Court Opinion

ID: 9464652
Source: CourtListenerOpinion
Date Created: 2023-08-04 23:39:06.67927+00
Date Added: 2024-06-11T17:38:44.632522
License: Public Domain

COLEMAN, Circuit Judge,
specially concurring.
I have concurred in the majority opinion because (1) it repudiates the notion that as to indigents the Constitution requires a presumption against the imposition of monetary bail and (2) because it concludes that the new Florida Rules are facially constitutional.
I am impressed however, with Judge Clark’s comments, which prompts some observations of my own.
I continue to believe that criminal laws apply alike to all individuals, regardless of wealth or the lack of it. Most citizens who are less well off than others conscientiously obey the law as a matter of course. A great disservice is done poorer people by inferring that the dollar sign relegates them to a special kind of second class citizenship which renders them incapable or unwilling to obey the rules of normal conduct. They are encouraged to wallow in that supposedly inferior status before the law by being singled out for special treatment when it comes to responsibility for compliance with the law. Some of the most highly respected citizens are those who do not have money but who have great personal worth.
If they desire it, indigents are entitled to counsel at public expense. They now receive it- as a matter of mere routine. This guarantee of counsel addresses the very problem we now have under consideration. No person may be arrested or jailed except upon probable cause. If there is no probable cause, the Great Writ provides an immediate remedy. Counsel has only to invoke it. Those who arrest or imprison without probable cause are liable to civil penalties or criminal punishment, or both.
Of course, people may not be denied reasonable bail in bailable cases, but they are not entitled to bail on their own terms. The constitutional limitation is that excessive bail shall not be required.

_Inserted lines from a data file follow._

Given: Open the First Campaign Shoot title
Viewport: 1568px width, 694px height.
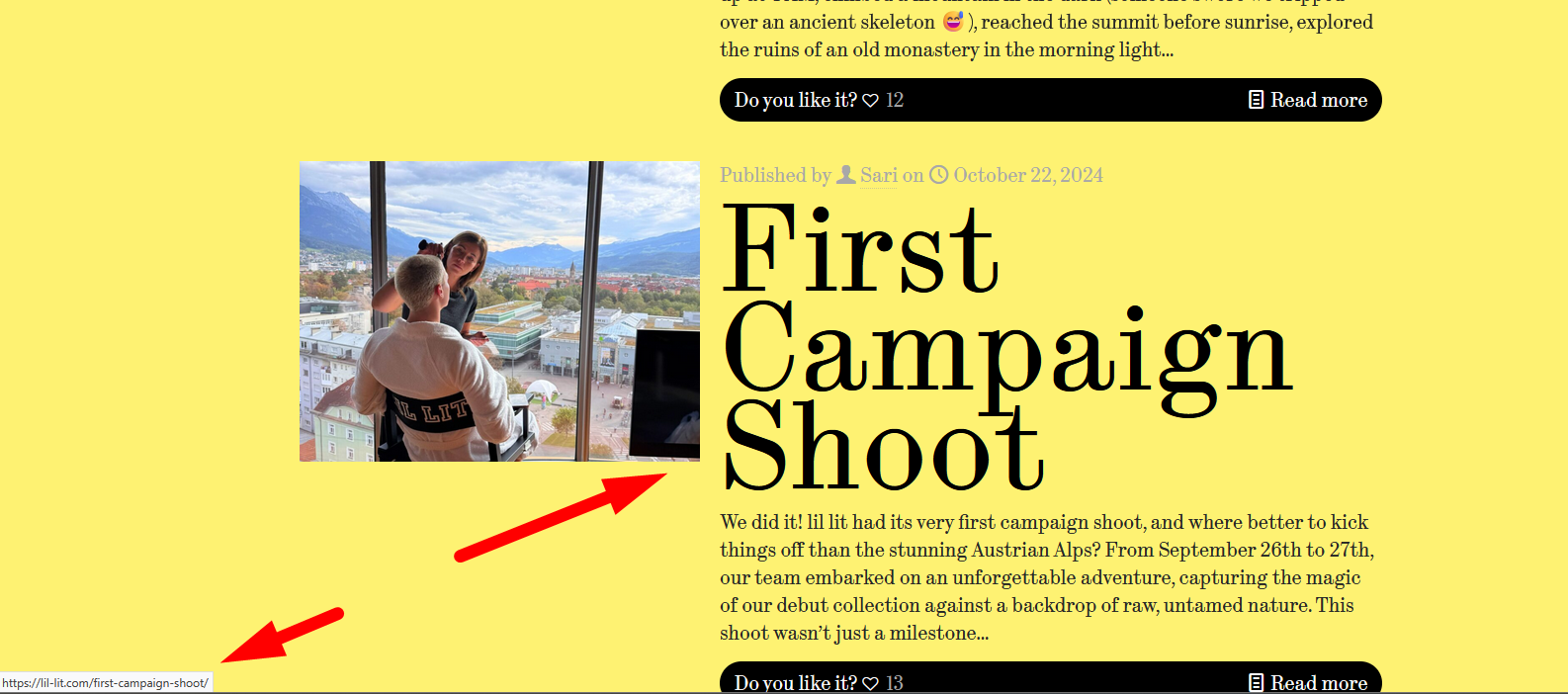Looking at the screenshot, I should [1007, 347].
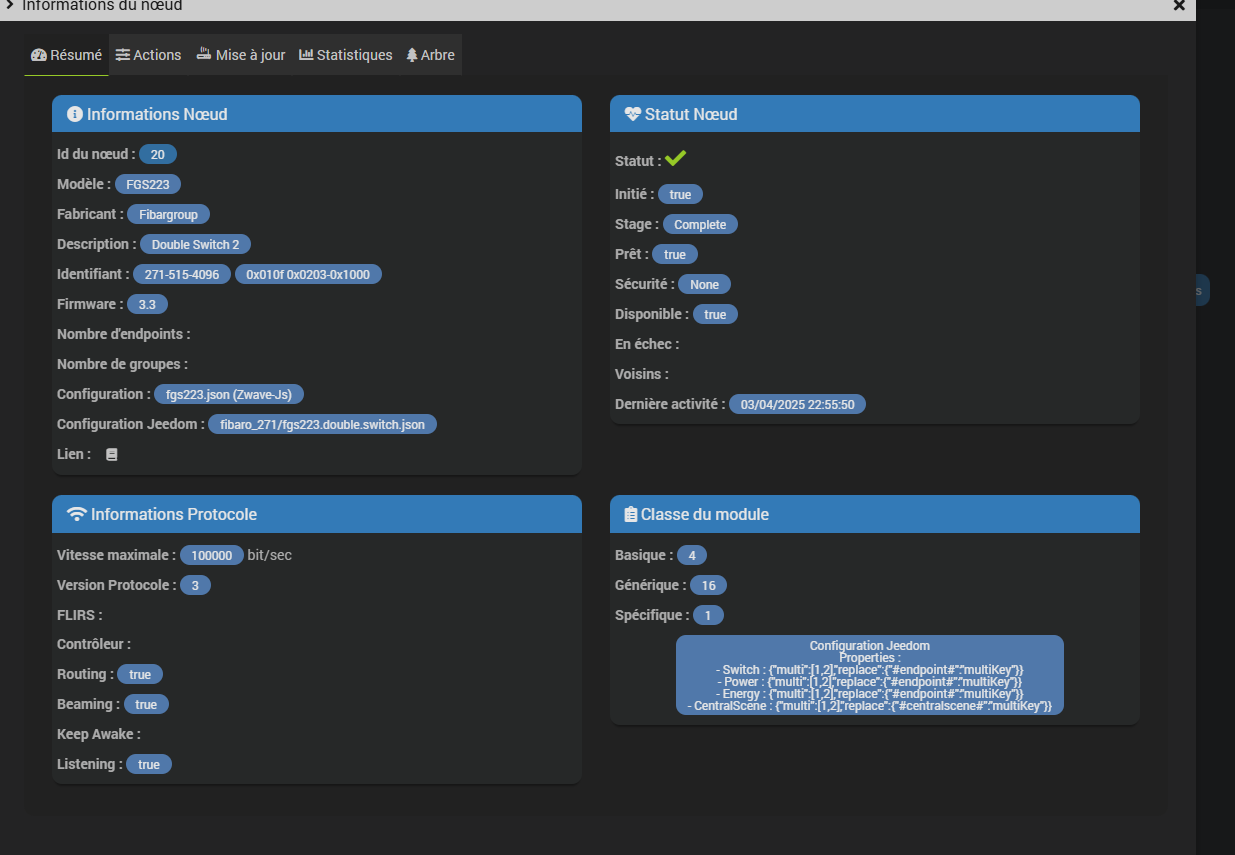Click the node id badge 20
This screenshot has height=855, width=1235.
[x=158, y=154]
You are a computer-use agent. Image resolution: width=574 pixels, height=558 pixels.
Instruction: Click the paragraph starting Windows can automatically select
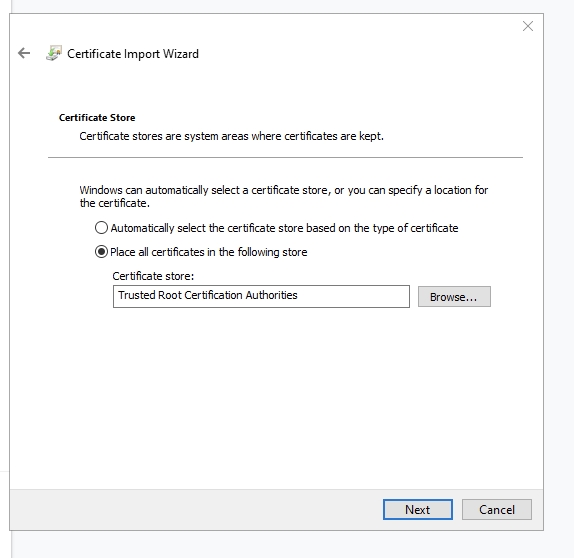pyautogui.click(x=284, y=196)
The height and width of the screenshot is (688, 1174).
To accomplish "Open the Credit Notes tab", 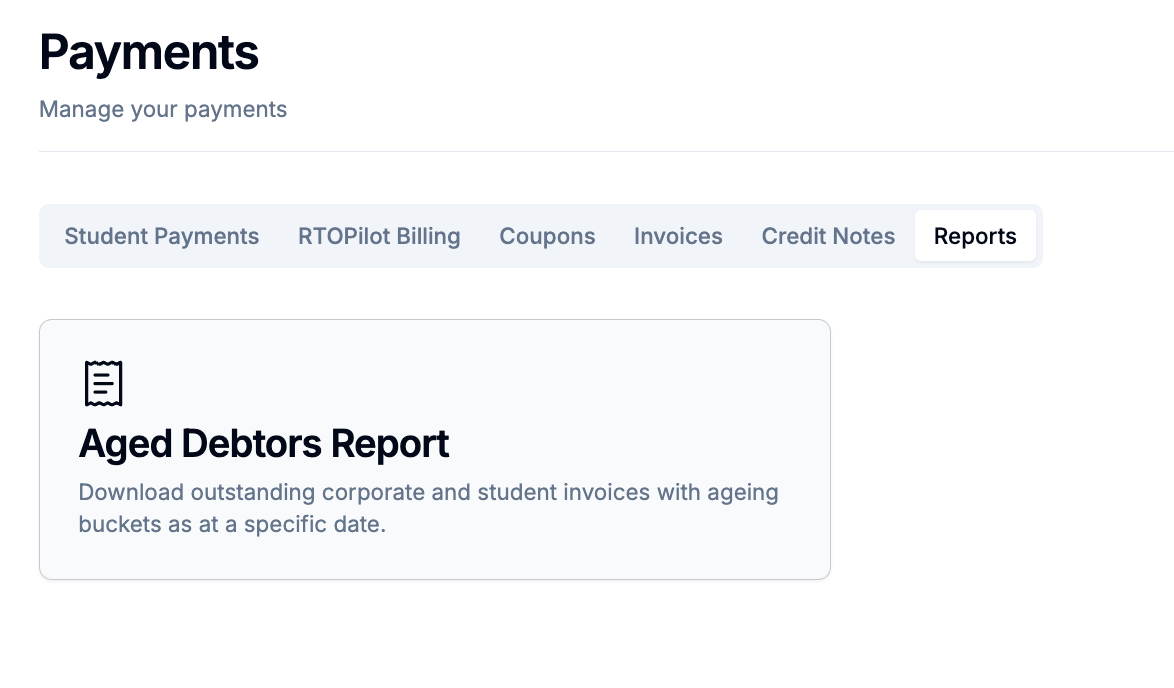I will point(828,236).
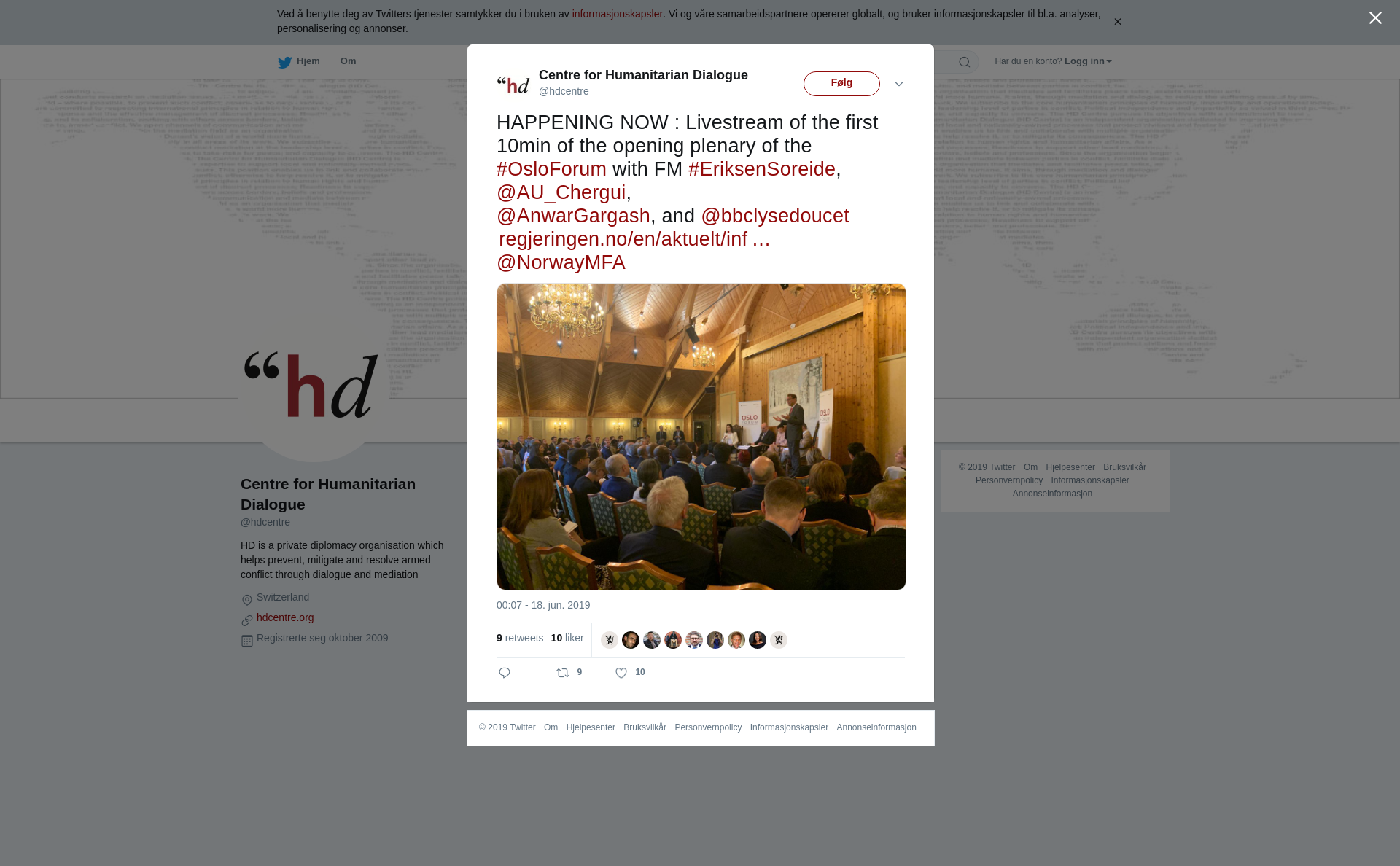This screenshot has width=1400, height=866.
Task: Open the #OsloForum hashtag link
Action: (x=551, y=169)
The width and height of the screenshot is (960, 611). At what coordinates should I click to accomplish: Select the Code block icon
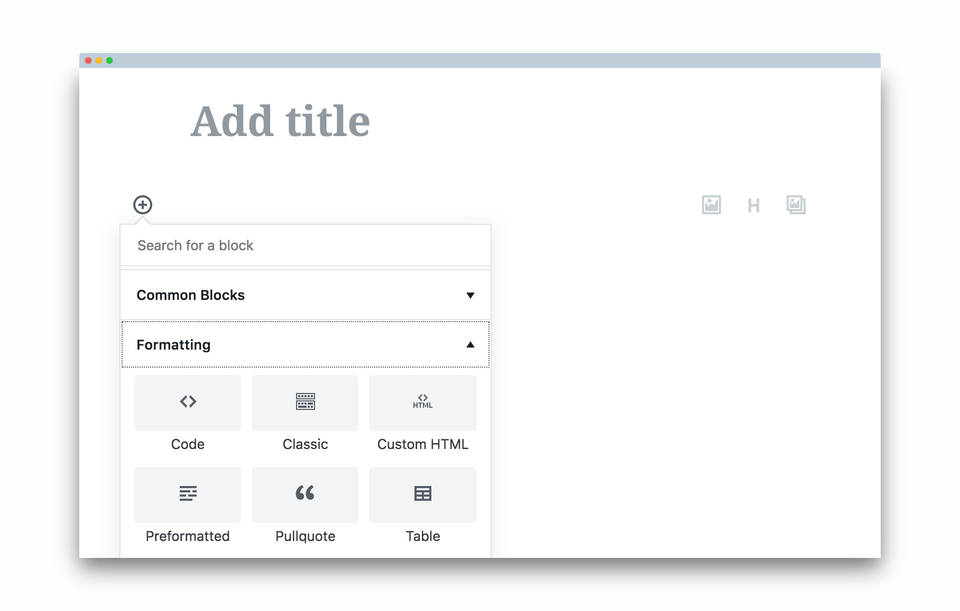tap(188, 402)
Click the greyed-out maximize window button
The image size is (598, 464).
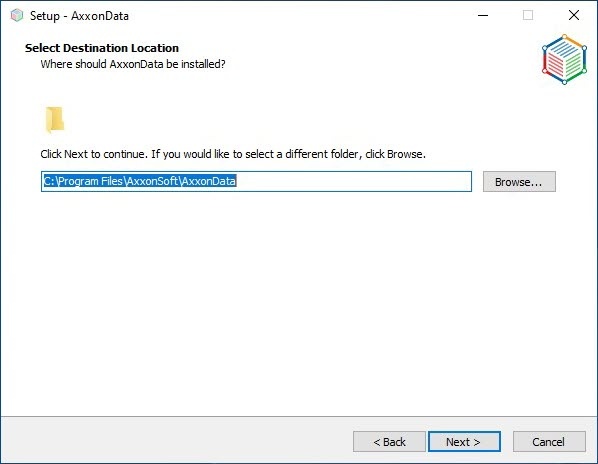point(528,16)
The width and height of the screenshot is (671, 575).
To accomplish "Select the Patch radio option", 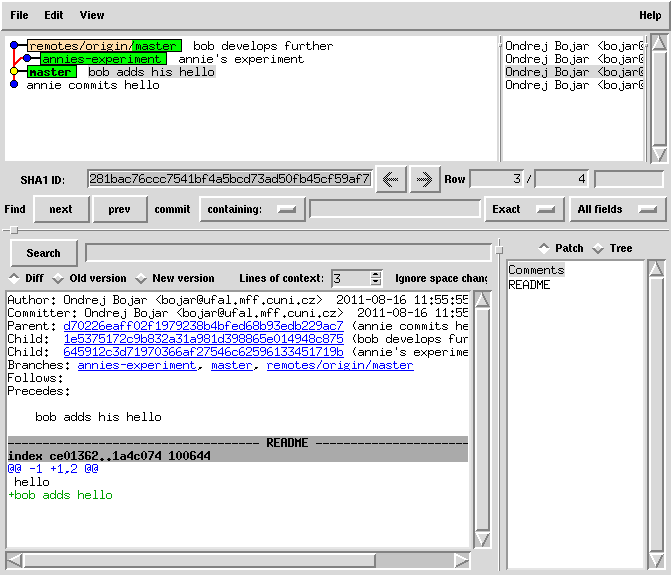I will [543, 248].
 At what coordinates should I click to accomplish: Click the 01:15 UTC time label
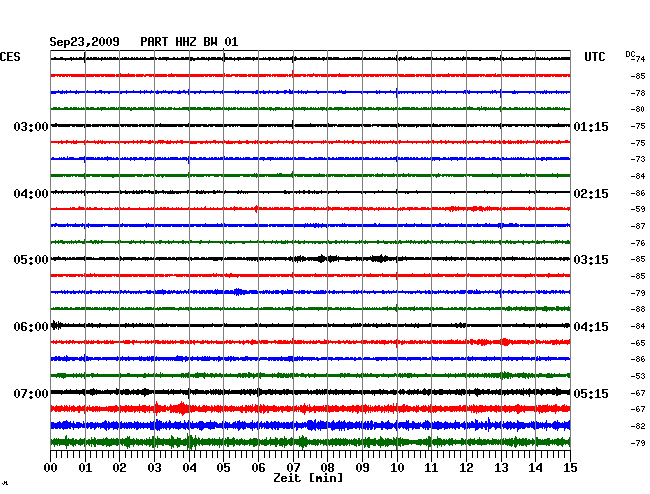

*1070Our jurisdiction over state administration of local criminal law and procedure is limited to enforcing the commands of the Constitution of the United States. We have no authority to advance beyond that limit.
If the committing officer or magistrate mistakenly prescribes excessive bail an immediate remedy is available. If reasonable bail is set and the defendant cannot make it the Constitution does not command that he shall be released. If these principles are not to be applied to all citizens alike then every defendant should be released on his own recognizance — an untenable approach, as sad experience has often, with little success, tried to teach us.